The CD40/gp39 pathway is known to be an important feature of B/T cell collaboration leading to T cell‐dependent activation, proliferation or differentiation of B cells. Additionally, CD40 is involved in the regulation of B cell survival and apoptosis. Recently, CD40 has been shown to be expressed functionally on non‐hematopoietic cells, i.e. endothelial cells. Here, we demonstrate that human keratinocytes (KC) cultured in vitro express CD40 constitutively. The surface expression of CD40 is markedly up‐regulated following stimulation with interferon (IFN)‐γ, but not with tumor necrosis factor‐α or interleukin (IL)‐1β. This process is regulated at the CD40 mRNA level as demonstrated by Northern blot analysis. Furthermore, ligation of CD40 via soluble gp39, the CD40 ligand, enhances intercellular adhesion molecule (ICAM)‐1 and Bcl‐x up‐regulation on IFN‐γ‐stimulated KC, but not lymphocyte function‐associated antigen (LFA)‐3, B7‐2, HLA‐DR, or Fas expression.
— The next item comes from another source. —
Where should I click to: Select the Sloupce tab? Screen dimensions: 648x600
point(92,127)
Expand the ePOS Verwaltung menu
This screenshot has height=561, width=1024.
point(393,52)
The release of IL‐8 is also induced following CD40 ligation on KC. In psoriasis, a T cell‐mediated inflammatory skin disease, KC have a markedly enhanced expression of CD40. This expression co‐localizes with the expression of ICAM‐1, Bcl‐x, and an influx of CD3+ T cells. These findings suggest a functional role of CD40 on KC in inflammatory skin disorders such as psoriasis and could make a therapeutic intervention by disrupting the CD40/gp39 pathway an approach to consider in these inflammatory skin diseases.